If you're a Usenet aficionado, you'll probably take issue with what I say about it here, so why not skip the next paragraph and avoid the heartburn? Of course you won't. If you like Usenet, you live for heartburn.

In a nutshell, Usenet is a computer network that preceded the World Wide Web. Founded in 1980, it provided a place for academics and scientists to share information with colleagues by posting messages in newsgroups on an electronic bulletin board. Newsgroups were divided into subject categories such as "comp." for computers or "sci." for science or "rec." for recreation. The name coming after the period indicated the subgroup, as in "sci.research.AIDS." Over time, Usenet devolved from its noble purpose to reflect the common concerns and issues of our times, with groups like "rec.arts.movies.slasher" and an explosion in binary files, which contained encoded software, music, and images since reposted on websites requiring a credit card and proof of age. Moreover, the nature of the dialogue on Usenet changed from dry academic discussions to heated polemics on politics and religion and a multitude of other contentious issues, giving birth to such terms as "flame mail" and "trolling."

Deja News was home to a continuously updated archive of five hundred million of these posts going back to 1995, including such classics as the announcement of AltaVista's launch and the first mention of Google. Unfortunately, Deja News could no longer afford to maintain the service. In fact, it couldn't even provide access to all the data it had archived. Desperate, it came to Google, seeking a way to keep their data from sinking forever into obscurity. Recognizing the value of the content, Larry and Sergey threw them a lifeline, offering to take the archive, clean it up, make it more searchable, and host it going forward. Google already had plans to launch its own Usenet site at groups.google.com, so the timing was fortuitous. Still, it was an act of mercy and everyone involved knew it.

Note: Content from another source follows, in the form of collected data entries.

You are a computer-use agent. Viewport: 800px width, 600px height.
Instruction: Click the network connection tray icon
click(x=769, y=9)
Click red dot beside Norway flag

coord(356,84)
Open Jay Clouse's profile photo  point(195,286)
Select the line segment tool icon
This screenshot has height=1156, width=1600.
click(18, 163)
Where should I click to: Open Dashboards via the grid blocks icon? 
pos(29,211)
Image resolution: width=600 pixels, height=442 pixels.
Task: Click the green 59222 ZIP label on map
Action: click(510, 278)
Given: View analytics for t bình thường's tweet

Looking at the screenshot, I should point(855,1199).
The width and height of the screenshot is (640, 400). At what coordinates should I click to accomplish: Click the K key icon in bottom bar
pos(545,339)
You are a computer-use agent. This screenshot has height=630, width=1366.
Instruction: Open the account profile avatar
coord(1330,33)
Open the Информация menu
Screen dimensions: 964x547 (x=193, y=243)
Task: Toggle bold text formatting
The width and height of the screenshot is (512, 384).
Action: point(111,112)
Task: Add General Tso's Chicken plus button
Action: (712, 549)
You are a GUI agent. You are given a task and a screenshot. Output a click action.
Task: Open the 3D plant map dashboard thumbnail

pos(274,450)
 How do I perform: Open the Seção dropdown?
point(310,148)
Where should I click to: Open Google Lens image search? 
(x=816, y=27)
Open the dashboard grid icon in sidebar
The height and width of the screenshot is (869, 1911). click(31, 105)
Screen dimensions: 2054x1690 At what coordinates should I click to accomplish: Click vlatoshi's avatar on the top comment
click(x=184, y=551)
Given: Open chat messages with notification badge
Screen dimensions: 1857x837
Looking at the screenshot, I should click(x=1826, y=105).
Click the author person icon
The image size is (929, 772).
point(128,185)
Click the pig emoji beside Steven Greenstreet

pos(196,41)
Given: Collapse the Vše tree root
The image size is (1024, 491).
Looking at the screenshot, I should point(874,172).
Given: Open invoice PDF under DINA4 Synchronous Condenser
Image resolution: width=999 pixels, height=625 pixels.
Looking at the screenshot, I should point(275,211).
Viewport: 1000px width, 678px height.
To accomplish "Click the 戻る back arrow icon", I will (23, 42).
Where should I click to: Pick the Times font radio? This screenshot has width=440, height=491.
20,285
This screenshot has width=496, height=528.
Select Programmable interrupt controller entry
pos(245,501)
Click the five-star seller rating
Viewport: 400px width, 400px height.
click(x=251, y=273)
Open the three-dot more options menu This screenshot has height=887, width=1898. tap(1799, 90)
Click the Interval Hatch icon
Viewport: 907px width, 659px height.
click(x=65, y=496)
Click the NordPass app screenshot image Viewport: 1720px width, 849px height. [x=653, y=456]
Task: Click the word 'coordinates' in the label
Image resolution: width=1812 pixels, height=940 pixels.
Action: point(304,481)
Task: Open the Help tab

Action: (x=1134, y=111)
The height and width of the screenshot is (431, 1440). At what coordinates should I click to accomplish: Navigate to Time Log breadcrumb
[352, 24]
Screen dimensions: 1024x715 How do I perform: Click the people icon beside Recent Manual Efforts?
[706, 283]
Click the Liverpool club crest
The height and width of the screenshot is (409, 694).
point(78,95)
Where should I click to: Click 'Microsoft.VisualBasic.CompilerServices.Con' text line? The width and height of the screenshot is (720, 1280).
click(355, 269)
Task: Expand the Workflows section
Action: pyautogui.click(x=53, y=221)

The handoff happened quickly—too quickly for Google to do much more than launch a stopgap service based on a separate, recently acquired archive of Usenet posts, while our engineers organized the Deja data and built a better system to deliver it. The interim site wouldn't contain all the posts back to 1995 as Deja's had: it would only offer posts dating back a year. Users wouldn't be able to browse through different groups (though they could search them) or post new messages. Most significantly, they wouldn't be able to "nuke" or remove posts they had already written, even if they had deleted them previously (Deja had suppressed display of deleted comments, but never actually expunged them from the old database). Some Deja users were about to rediscover the offensive and embarrassing notes they had written while angry or drunk, thought twice about, and destroyed.